Saturday, January 17, 2009

Nasib Hutan Sultra Dalam Kepungan HPH dan Perusahaan Sawit

By Line: Yoshasrul
Sejauh mata memandang hijau perkebunan sawit di Kecamatan Wiwirano, Kabupaten Konawe Utara menghampar luas, berjajar dibelah gundukan petak tanah yang rapi. Ya, inilah lahan sawit seluas 5506 ribu hektar yang membentang dari perbatasan Kecamatan Asera, Kecamatan Wiwirano hingga keperbatasan provinsi sulawesi tenggara dan sulawesi tengah.
Lahan sawit ini hampir seluruhnya telah menghasilkan buah. Tinggal dua ratusan hektar lagi yang sedang masa belajar berbuah. Buah sawit yang ranum menjadi daya tarik bagi siapa saja yang melintas jalan provinsi tersebut. Namun jangan salah, ranumnya buah sawit tak semanis nasib petani di daerah itu kini. Justeru warga tengah diperhadapkan dengan dilema yang cukup besar.

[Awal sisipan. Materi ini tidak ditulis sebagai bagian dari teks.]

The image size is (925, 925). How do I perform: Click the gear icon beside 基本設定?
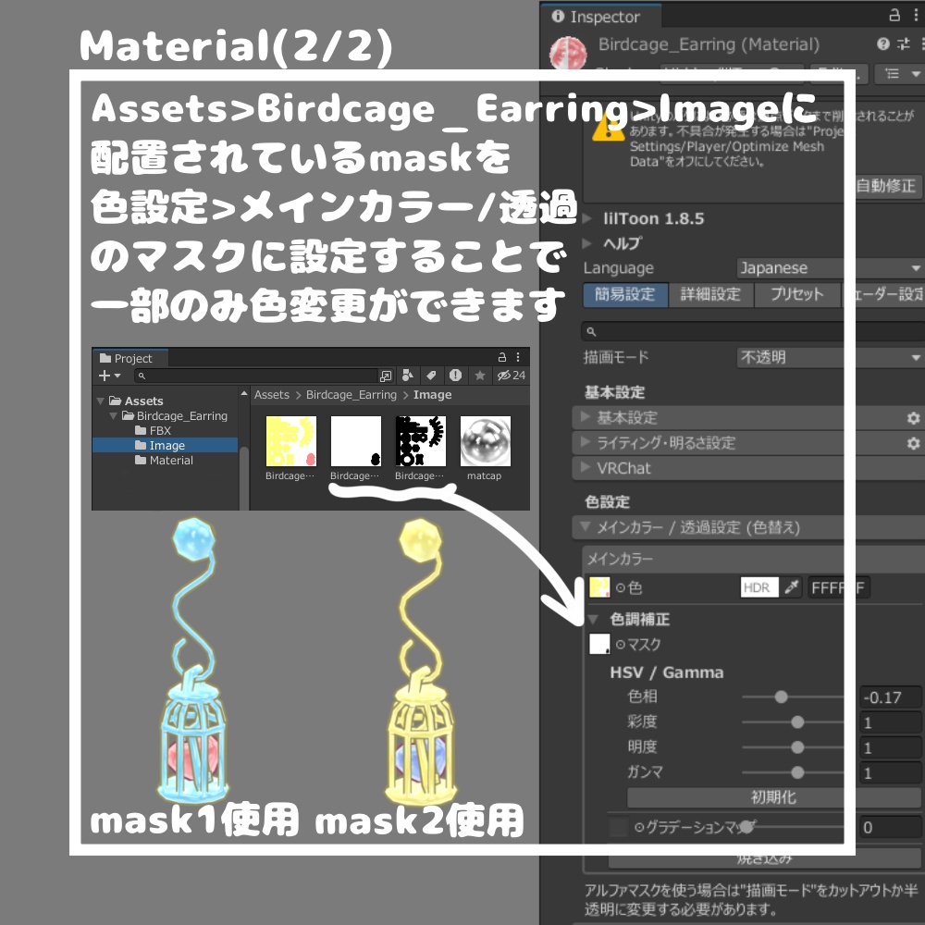914,418
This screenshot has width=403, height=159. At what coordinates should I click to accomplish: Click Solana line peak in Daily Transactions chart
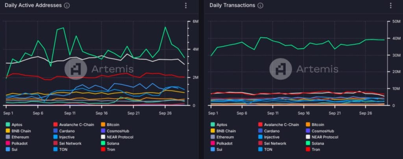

Hari-hari sepanjang sepuluh tahun terakhir harus dilalui dengan kepiluan membakar buah-buah sawit tersebut. Sebuah rentang waktu yang tak sedikit dimulai era kepemimpinan gubernur Kaimuddin kala itu.

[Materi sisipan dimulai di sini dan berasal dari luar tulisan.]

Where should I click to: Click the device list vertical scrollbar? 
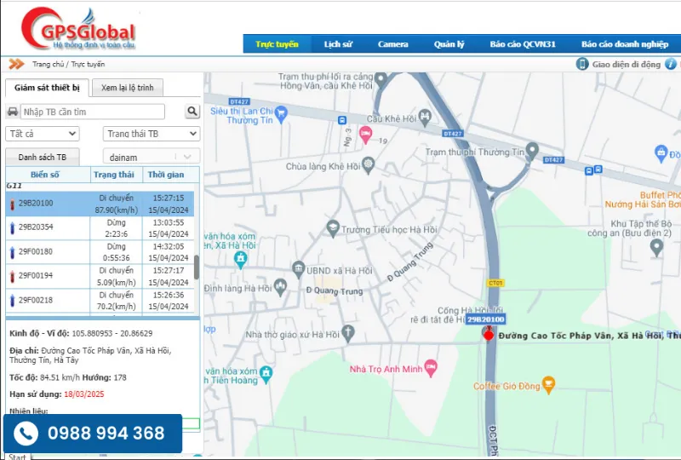[x=197, y=267]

Buah sawit yang selayaknya diproduksi menjadi minyak, sama sekali tak dirasakan warga. Justeru sebaliknya warga diperhadapkan dengan kondisi membakar buah sawit. Kondisi memilukan ini lain menambah ‘pekerjaan baru’ buat warga. "Beginilah, setiap hari sepanjang 10 tahun ini, kami harus membersihkan dan membakar buah sawit,"kata Yusuf, warga Desa Tetwatu, Kecamatan Wiwirano.
Penantian panjang itu terkadang membuat masyarakat prustasi, sebagian warga bahkan berinisiatif untuk ‘membumihanguskan’ pohon-pohon-sawit yang harusnya diproduksi tersebut. Bukan saja karena diperhadapkan dengan kondisi ekonomi yang serba ‘terjepit’, tetapi juga warga tidak lagi bisa memamfaatkan lahan mereka untuk bercocok tanam, karena hampir seluruh lahan dimana tempat warga berdiam telah tumbuh pohon sawit besar. "Jadi, tidak ada lagi lahan yang bisa kami tanami,"kata Iskandar, warga Wiwirano.

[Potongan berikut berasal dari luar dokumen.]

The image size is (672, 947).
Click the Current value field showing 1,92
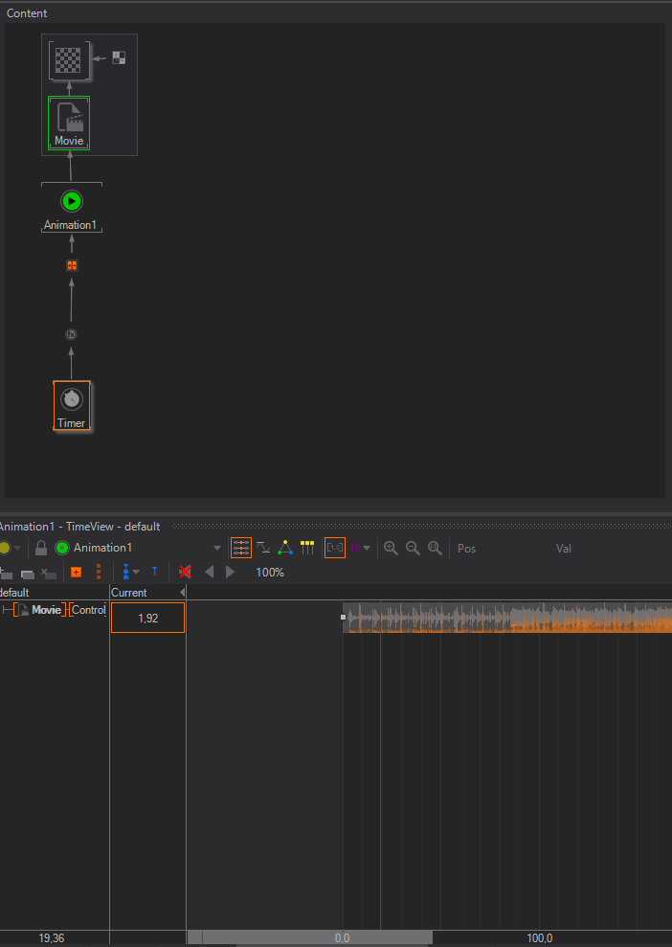[x=147, y=619]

Pernah suatu ketika Iskandar berinisiatif menanam palawija di dua bedeng tanah dekat rumahnya. Tapi yang terjadi, buah tanaman kacang yang dirawat penuh kasih sayang itu habis disikat hama tikus, yang selama ini menyerang buah sawit. "Entah musibah apa yang kami terima ini, sehingga kami benar-benar tidak bisa berbuat apa-apa,"kata Iskandar dengan nada pasrah.
Sungguh mubasir jadinya, ribuan hektar lahan sawit sama sekali tidak diproduksi. Masalahnya pihak perusahaan (PTPN) sejak menanamkan investasinya tahun 1997 lalu sama sekali tidak menyediakan mesin produksi buat sawit.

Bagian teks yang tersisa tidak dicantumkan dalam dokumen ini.